*EXERCISE BRIEF*: Go through the data from its first line and retype each line, stopping once the line containing "Yazdır (334, 1322)" has been retyped.

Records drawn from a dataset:
-*-

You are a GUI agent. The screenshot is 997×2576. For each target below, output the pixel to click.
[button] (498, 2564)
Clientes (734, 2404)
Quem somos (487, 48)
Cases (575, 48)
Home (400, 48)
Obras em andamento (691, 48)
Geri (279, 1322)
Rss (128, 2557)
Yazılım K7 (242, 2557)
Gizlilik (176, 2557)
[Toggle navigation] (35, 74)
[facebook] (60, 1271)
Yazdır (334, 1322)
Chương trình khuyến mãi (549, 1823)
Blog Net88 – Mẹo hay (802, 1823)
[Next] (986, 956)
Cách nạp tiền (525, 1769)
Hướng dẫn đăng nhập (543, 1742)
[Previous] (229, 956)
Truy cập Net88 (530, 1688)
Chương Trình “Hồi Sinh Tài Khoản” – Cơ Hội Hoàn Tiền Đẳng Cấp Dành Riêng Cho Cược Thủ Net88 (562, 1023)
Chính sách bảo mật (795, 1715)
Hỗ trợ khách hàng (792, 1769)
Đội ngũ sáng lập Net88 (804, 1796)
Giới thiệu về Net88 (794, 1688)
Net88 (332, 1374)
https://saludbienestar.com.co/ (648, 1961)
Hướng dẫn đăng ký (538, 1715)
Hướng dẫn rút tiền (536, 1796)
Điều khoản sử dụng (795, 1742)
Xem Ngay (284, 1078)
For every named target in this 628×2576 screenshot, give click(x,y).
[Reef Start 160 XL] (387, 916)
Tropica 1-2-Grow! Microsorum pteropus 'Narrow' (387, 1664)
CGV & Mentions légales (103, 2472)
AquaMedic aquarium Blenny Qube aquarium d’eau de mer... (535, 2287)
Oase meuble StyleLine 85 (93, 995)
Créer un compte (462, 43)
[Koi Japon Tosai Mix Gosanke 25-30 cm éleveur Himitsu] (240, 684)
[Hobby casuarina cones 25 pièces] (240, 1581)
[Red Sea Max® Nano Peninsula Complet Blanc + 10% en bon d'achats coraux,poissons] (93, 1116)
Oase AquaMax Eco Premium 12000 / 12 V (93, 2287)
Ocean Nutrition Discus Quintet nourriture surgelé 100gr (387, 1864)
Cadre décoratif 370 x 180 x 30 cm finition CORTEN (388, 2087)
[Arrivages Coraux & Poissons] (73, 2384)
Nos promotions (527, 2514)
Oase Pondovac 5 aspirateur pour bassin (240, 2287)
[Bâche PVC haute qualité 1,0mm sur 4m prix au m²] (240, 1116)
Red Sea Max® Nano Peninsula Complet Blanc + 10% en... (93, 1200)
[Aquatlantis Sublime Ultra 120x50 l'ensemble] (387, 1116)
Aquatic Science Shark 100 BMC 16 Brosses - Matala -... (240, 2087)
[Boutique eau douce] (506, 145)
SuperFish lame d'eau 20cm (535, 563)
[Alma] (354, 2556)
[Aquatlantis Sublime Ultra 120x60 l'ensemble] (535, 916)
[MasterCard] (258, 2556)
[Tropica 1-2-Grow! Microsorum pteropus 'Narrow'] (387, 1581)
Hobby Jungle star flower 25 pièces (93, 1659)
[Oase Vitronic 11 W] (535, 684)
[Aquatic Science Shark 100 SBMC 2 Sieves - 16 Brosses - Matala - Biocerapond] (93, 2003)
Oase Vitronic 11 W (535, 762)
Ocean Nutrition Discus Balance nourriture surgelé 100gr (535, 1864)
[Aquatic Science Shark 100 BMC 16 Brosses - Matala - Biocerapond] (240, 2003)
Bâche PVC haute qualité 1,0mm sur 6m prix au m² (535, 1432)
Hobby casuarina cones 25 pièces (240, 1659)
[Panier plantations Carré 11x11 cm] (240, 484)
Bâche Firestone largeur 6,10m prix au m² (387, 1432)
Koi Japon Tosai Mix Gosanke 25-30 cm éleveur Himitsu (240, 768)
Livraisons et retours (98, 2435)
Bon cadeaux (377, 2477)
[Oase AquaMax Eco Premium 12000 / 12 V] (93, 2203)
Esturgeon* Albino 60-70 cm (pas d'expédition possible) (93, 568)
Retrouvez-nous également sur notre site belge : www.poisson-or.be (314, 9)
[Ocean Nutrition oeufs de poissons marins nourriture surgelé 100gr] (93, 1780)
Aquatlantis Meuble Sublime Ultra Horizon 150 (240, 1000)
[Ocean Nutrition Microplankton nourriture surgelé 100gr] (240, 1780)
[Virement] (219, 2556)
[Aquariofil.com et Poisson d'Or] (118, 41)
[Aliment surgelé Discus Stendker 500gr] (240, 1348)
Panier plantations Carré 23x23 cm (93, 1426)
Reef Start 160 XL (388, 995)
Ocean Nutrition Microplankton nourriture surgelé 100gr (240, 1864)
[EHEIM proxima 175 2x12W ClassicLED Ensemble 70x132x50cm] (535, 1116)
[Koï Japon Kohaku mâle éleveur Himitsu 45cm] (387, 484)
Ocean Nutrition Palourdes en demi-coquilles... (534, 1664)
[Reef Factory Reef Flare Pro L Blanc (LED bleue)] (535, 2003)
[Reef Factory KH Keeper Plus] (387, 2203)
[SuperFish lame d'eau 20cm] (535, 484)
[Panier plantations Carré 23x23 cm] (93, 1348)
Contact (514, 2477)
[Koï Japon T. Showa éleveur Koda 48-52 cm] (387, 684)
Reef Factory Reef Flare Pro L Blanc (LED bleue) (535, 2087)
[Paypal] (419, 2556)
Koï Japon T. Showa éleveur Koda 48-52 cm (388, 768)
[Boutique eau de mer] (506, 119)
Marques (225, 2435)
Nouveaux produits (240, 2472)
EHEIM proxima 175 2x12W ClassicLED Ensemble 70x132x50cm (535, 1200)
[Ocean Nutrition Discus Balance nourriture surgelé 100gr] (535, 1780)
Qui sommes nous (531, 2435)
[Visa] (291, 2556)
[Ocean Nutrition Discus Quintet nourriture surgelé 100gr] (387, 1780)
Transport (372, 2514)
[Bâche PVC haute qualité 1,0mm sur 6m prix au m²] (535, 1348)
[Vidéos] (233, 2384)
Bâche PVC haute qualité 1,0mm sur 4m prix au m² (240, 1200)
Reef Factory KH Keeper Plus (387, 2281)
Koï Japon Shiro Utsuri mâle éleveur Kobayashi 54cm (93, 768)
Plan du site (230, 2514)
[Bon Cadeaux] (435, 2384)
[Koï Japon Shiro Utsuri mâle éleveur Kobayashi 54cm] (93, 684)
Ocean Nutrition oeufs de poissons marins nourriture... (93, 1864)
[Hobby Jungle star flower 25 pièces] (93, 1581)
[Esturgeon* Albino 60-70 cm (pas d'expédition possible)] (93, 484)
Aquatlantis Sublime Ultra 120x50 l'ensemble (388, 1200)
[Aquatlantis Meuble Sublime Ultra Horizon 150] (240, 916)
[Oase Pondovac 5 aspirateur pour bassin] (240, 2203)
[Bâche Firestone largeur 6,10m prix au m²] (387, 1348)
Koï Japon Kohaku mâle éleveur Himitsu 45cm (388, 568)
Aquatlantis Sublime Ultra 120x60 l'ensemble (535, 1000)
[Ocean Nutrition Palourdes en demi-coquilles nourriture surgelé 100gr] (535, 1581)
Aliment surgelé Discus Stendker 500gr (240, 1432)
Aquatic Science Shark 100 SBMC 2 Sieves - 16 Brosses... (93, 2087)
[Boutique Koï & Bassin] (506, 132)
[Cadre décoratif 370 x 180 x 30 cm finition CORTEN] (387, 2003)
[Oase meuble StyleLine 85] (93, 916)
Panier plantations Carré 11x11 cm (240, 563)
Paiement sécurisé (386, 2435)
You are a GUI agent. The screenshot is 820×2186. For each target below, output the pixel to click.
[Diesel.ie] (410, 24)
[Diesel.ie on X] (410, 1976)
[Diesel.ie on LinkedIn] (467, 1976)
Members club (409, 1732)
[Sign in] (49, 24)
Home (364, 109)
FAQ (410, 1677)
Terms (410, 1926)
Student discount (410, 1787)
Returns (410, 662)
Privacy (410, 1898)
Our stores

-*-

*RESULT OF THIS EXERCISE*:
You are a GUI agent. The screenshot is 997×2576. For each target below, output the pixel to click.
[button] (498, 2564)
Clientes (734, 2404)
Quem somos (487, 48)
Cases (575, 48)
Home (400, 48)
Obras em andamento (691, 48)
Geri (279, 1322)
Rss (128, 2557)
Yazılım K7 (242, 2557)
Gizlilik (176, 2557)
[Toggle navigation] (35, 74)
[facebook] (60, 1271)
Yazdır (334, 1322)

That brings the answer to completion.